What’s with the hostility towards personal publishing?

18 Jun 2024 — 4 min read

It's about money, of course.

Google may have a problem with us.

A few weeks ago, Google had a big leak. While details are still lacking, it seems like there’s a bias against personal sites when it comes to search results.

From Mike King:

“Google may be torching small sites on purpose.
Google has a specific flag that indicates a site is a ‘small personal site.’”

LLMs have issues with us too.

OpenAI (Microsoft), Google, and now Apple all admit to scraping from the “open web” to train their models.

Under the traditional definition of “training,” where a model simply learns from a data set, small publishers probably wouldn’t have an issue. However, in practice, this training looks an awful lot like: a little learning with healthy dose of copy-and-paste. In other words, a fancy database.

Knowing this could be an issue, these companies have started making deals with the biggest content owners, paying off stock image sites and media conglomerates for the use of their content in training models.

Wait. What?

If it’s just LLM training as traditionally defined, why would they need to pay anything? Because we know it’s not true. We’ve seen stock image watermarks appear on “AI” content in the past. There is some form of (I would argue illegal) content scraping going on here.

Simply put, they’ve created billion-dollar models based on content that was used in a very-legally-questionable way.

And if they’re paying, why are they only paying the biggest players? Why are there no accommodations for the millions of blogs, newsletters, podcasts, and other forms of content from independent media creators they’ve used to train their models?

I just heard an argument on a podcast from a tech bro that it’s because there’s no way to make a good-enough-for-the-public LLM without scraping the entire web.

How is that our problem?

I’ve always had a copyright notice on my books and blog posts. I do this because I don’t want my content used inappropriately in a place where my readers might be taken advantage of. I lose this battle 99% of the time when (mostly Russian sites) scan my books the day after release and offer them as malware-laden PDFs, but I make the effort to protect them as best I can.
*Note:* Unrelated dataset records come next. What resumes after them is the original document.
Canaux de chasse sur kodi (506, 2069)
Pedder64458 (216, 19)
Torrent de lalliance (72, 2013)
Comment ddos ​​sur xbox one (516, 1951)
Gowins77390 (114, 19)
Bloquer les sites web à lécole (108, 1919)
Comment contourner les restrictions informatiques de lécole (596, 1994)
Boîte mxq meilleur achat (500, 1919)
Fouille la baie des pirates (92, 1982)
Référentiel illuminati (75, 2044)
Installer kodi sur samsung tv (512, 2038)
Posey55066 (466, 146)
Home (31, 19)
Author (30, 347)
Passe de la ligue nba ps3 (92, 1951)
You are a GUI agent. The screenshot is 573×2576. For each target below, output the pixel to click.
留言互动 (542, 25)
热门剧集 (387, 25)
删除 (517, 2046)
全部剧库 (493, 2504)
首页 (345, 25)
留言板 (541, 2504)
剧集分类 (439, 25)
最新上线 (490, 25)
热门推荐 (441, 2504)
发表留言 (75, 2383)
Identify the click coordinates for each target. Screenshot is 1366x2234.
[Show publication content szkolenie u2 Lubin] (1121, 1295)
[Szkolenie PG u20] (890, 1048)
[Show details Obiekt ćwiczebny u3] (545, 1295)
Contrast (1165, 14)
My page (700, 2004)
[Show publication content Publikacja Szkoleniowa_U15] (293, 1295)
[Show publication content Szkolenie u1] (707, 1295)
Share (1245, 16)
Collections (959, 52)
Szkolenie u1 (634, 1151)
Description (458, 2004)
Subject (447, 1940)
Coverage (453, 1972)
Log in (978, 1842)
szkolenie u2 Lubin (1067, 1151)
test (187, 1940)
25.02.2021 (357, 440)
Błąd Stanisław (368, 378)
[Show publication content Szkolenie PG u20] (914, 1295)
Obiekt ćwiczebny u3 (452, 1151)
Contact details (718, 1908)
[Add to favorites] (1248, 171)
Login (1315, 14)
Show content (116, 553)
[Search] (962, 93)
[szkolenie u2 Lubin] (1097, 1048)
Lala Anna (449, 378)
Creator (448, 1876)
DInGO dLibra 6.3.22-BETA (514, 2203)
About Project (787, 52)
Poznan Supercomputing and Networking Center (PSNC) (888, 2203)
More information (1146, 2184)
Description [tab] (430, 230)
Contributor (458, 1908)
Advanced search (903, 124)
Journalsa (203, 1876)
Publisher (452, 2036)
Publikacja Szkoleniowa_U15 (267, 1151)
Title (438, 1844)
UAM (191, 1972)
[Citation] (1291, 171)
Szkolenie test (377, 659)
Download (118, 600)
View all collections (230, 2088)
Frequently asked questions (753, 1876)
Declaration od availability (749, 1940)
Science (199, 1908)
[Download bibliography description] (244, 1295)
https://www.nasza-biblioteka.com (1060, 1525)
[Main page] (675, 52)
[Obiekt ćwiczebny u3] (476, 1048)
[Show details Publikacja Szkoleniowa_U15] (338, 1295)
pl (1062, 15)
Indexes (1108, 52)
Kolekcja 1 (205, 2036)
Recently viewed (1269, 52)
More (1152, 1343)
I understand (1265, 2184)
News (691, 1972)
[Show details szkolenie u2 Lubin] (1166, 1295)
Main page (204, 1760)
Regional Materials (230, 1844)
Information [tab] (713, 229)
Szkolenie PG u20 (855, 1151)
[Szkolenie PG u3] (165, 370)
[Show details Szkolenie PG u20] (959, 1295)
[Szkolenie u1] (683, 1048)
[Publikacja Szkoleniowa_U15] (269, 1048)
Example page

If these models only learned from my books and posts, I don’t think I’d have an issue with them. It’s clear they’re doing more, though. I think they’re all hoping to be too big to fail by the time class-action lawsuits around this come to court.

Once again, personal publishers take the hit.

Gmail and Apple have more issues with us.

Gmail has been controlling your inbox for a long time by separating anything it deems distracting from their ads. This includes email newsletters – especially those from smaller creators who don’t have deliverability specialists on staff.

Last week, Apple announced they were also getting into that game, by sorting your email for you, and taking it a step further by replacing the preheaders (often carefully considered introductions to newsletters) with AI-generated preheaders.

Trust is everything in online publishing. Google and Apple want to apply a layer of trust they define to supersede any trust you define.

I want to be optimistic about this, but Google did this kind of thing years ago with trying to kill off RSS – possibly the greatest tool for online consumption created since the hyperlink. It worked and now only nerds and some podcast listeners use RSS.

I suspect this change for email will stick too. Smaller, personal publishers will be hit hardest, as usual.

We are doing this all backwards.

As generative AI fills our feeds with regurgitated mush, our innate trust in individuals over brands will determine the winners of both attention and revenue. Everyone in media should be racing to become a trusted individual right now.

The biggest tech companies may be aware of this threat. They do hire a lot of psychologists.

In Google’s case, attention to individuals means less revenue (see what happened to RSS vs. Google News and email vs. Gmail ads). So, it makes sense that their decisions are counter to our interests. But I see it in mid-size companies too.

Have you ever noticed how every new newsletter or blogging platform asks you for your publication’s name by default when setting up an account? That publication name is front-and-center for every interaction with your audience.

I’m old enough to remember when your name was assumed to be your name.

Why is everyone playing the game that benefits the giant media companies over themselves? It’s perplexing that we default to the less scarce, less valuable, publication name versus the creator’s name.

Imagine if Stephen King decided to title his website, newsletter, podcast, and YouTube channel, “IT.” Then, imagine he tried to sell the rest of his books and movies through that brand, rather than his name.

That’s what we’re doing as creators online. That’s what content platforms are engineered for by default. It’s short-sighted.

The personal website and the personal newsletter have always been more interesting to me. They’re also more trustworthy over time. I see personal publishing as only increasing in value to the consumer the further we get into the AI era.

You should probably establish that connection with an audience now, under your name. Soon, it may be impossible to tell if the person behind your favorite content is a person at all. That’s when what’s cheap and easy about establishing trust now becomes expensive and difficult through in-person publishing (speaking and performing may take off again).

We all know personal publishing is swimming against the current. But it always has. Our strength is in our flexibility and authenticity. I don’t see that changing. This post remains under my name.